As more empty nesters and young professionals trade homes in the suburbs for apartments or condos in the city close to where they play and work, at the top of their wish lists are outdoor oases that promise respite from the daily grind. According to Abe, it is essential that outdoor space be part of city life, in particular in Downtown Los Angeles, where open and green space is sorely lacking.
During the Green Building Council’s award ceremony held at Elleven last October, Los Angeles Mayor Antonio Villaraigosa said he would like to see green elements become standard in the city. “I want to see gardens on rooftops and more trees,” he said.
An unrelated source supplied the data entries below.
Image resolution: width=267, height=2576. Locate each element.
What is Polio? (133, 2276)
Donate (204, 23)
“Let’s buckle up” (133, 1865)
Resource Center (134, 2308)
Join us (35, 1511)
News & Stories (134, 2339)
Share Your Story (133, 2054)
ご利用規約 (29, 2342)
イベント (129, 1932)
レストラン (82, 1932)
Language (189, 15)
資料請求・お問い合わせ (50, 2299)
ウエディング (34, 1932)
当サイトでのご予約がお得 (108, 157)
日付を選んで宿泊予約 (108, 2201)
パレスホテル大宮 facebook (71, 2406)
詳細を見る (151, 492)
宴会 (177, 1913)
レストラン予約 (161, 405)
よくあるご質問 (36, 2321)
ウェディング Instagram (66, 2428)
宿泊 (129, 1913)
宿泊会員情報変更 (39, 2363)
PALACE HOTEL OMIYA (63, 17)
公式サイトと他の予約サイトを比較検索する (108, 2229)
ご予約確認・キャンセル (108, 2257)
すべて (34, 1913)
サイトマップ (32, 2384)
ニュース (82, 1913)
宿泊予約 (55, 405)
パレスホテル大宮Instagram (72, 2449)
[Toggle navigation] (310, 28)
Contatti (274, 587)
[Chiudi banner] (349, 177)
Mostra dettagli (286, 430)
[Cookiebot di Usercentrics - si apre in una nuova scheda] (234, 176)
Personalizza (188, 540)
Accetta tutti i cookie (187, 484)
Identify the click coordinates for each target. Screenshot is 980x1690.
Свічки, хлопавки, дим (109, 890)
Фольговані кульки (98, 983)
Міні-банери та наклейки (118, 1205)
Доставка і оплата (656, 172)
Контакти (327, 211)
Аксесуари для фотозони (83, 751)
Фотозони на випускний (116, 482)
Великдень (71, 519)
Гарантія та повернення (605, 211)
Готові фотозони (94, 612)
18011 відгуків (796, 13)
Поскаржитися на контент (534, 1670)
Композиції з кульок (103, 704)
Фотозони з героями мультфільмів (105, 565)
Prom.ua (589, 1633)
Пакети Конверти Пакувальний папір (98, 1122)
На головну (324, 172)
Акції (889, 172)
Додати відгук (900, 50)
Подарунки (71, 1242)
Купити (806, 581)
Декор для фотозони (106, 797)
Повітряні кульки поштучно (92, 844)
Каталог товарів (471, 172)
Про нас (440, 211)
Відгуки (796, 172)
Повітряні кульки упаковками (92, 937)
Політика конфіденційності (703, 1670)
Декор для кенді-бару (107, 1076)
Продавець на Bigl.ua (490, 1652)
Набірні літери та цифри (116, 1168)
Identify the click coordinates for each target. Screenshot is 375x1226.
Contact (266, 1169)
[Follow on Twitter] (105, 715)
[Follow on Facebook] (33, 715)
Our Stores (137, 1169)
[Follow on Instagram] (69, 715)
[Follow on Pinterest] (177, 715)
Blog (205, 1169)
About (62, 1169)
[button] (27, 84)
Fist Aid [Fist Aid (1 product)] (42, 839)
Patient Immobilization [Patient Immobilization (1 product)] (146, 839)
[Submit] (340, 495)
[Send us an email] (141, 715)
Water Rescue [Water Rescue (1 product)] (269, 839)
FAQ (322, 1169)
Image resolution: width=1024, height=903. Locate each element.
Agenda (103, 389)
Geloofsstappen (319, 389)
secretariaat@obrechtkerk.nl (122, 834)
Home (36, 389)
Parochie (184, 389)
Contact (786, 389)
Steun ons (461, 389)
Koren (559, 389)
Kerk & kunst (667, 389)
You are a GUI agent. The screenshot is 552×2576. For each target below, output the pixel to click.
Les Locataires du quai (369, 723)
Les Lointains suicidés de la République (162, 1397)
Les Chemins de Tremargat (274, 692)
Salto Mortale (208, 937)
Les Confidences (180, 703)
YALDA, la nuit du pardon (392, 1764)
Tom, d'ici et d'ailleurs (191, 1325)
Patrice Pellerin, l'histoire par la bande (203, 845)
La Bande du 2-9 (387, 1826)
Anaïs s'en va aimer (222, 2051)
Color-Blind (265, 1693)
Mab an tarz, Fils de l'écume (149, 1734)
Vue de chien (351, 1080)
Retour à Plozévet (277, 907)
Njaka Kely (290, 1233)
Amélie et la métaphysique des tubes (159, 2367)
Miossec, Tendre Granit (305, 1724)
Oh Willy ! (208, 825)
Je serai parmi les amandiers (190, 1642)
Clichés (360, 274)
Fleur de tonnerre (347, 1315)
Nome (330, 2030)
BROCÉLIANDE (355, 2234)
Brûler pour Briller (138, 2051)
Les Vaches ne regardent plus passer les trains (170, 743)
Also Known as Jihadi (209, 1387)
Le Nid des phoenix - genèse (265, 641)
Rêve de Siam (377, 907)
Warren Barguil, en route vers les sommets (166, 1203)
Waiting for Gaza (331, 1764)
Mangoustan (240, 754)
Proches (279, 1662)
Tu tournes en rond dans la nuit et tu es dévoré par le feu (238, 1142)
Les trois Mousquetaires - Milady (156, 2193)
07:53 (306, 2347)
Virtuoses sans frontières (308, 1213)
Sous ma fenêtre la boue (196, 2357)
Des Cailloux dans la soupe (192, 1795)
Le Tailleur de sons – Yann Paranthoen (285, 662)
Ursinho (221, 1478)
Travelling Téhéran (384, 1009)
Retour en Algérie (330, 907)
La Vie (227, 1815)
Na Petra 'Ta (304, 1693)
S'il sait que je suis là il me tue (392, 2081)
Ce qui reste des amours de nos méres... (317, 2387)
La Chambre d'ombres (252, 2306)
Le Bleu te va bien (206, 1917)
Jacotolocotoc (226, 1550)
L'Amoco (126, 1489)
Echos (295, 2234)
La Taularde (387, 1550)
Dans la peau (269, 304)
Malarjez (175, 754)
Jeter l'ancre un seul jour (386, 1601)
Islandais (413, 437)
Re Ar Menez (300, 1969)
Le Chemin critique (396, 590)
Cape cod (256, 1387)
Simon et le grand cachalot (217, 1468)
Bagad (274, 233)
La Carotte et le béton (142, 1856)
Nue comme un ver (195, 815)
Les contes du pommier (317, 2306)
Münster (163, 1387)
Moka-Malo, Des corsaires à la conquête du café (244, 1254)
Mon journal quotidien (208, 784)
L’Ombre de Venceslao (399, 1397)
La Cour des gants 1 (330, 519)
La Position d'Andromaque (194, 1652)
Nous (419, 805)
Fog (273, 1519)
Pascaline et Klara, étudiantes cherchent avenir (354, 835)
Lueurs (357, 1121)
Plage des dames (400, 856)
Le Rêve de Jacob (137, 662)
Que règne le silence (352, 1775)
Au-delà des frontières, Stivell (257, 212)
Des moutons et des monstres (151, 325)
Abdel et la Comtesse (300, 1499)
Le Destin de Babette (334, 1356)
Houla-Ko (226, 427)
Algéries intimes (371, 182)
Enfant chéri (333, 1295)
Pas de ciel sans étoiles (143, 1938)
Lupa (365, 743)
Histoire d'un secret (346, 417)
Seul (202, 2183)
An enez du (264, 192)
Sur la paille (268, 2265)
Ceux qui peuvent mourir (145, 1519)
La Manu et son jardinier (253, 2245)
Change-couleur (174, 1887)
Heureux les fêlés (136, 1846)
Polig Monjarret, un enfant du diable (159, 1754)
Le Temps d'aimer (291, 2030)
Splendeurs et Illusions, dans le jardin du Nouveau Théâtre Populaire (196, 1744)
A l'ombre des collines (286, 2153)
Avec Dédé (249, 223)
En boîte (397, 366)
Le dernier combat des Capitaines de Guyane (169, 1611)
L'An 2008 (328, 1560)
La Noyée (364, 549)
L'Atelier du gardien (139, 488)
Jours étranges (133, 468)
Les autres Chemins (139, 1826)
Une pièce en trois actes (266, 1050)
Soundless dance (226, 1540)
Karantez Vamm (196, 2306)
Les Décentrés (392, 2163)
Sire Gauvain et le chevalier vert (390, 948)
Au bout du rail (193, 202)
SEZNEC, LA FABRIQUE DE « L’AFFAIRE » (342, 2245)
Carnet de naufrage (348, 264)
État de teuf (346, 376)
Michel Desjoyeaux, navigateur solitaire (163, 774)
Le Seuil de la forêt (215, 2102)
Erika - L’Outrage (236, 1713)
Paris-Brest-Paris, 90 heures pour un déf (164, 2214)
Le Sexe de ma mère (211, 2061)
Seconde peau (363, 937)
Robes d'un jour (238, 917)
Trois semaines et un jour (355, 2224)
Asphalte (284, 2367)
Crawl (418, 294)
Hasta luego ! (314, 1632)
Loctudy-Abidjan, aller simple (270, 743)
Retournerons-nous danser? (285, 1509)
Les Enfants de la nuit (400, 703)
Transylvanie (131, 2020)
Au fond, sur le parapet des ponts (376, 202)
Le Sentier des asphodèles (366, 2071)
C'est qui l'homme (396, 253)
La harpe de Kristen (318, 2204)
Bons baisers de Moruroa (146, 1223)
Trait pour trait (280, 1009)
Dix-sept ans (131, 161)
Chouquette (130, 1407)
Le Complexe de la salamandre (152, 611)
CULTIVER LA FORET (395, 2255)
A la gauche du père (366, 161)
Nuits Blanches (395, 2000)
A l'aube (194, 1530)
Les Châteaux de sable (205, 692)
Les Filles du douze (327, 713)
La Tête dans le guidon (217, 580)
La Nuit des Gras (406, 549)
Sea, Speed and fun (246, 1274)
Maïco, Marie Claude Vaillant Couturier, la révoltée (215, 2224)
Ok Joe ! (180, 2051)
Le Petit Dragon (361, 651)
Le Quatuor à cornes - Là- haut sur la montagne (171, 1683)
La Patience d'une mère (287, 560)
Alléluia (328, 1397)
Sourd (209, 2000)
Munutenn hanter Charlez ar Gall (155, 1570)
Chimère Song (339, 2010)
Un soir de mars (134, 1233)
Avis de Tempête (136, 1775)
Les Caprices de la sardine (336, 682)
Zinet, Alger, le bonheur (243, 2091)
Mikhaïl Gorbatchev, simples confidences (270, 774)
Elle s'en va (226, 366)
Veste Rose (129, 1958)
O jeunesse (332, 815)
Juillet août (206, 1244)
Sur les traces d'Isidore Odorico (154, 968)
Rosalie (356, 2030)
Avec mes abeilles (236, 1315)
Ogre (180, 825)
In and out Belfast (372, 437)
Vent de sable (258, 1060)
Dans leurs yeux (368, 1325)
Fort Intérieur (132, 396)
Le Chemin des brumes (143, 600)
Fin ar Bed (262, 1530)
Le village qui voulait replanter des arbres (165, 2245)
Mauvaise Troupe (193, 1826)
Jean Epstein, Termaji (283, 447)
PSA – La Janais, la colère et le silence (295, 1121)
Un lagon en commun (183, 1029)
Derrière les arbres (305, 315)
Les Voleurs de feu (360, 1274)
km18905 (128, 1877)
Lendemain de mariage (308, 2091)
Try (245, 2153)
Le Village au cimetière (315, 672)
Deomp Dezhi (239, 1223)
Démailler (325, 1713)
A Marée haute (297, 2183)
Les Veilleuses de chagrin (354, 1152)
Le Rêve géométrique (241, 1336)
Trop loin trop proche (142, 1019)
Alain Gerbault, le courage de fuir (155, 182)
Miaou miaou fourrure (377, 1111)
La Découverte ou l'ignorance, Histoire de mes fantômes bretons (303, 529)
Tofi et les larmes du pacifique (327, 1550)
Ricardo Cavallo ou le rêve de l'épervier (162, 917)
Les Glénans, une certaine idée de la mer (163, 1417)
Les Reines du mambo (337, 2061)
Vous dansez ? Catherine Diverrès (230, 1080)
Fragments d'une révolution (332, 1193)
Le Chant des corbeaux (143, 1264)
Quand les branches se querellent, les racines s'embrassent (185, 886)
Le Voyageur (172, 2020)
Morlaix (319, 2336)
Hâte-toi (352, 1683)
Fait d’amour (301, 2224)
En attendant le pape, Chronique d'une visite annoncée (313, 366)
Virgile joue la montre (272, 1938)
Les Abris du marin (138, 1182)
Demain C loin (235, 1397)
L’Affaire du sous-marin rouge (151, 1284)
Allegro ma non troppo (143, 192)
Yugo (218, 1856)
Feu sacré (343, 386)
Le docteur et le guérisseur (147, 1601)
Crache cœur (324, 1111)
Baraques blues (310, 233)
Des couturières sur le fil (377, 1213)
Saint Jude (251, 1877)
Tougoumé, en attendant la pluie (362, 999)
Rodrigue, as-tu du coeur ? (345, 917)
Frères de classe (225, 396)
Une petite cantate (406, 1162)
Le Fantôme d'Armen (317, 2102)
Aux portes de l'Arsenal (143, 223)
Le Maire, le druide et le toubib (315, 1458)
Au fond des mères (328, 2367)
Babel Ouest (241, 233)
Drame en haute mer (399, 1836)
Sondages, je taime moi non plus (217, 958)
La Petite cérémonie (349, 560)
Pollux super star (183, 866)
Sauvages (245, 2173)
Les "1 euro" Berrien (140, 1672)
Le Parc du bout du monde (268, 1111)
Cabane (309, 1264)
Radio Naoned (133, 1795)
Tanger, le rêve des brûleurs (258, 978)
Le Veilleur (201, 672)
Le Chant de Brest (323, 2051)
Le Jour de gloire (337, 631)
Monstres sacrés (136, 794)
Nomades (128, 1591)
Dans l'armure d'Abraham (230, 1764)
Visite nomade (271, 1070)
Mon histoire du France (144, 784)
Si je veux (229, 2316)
But Abe believes Los Angeles is faced with a dilemma. “The city and its CRA have priorities towards soliciting residential and other developments, but they are not aggressively pursuing an answer to quality of life issues, in particular open space areas in downtown.
The agencies seem to be pressing the private side to fulfill this requirement on a project-by-project basis. But I believe the opposite is required. The agencies should be responsible for building the green space and if they think of these spaces as a network of green infrastructure projects collectively, this will have a positive impact on the quality of life of the city dwellers in all demographics they wish to attract,” he said.
Meanwhile, despite the region’s real estate downturn, the South Group plans to expand its green residential model in downtown Los Angeles.
The company is gearing up to start construction this year on two ground-up high-rises at West 12th and South Figueroa that will add another 324 condos to the area and bring South Group’s total spending on downtown construction to $750 million. The 33- and 23-story towers with ground-floor retail will be at the center of a pedestrian path that will wind through plazas, paseos and fountains, all of which are expected to add vibrancy to the neighborhood’s streets.
“The South Group is committed to quality of life and sustainable practices, and that’s rare in this city. South has set an example of how a developer can build a property, be successful with their investment and be environmentally responsible at the same time,” said Abe.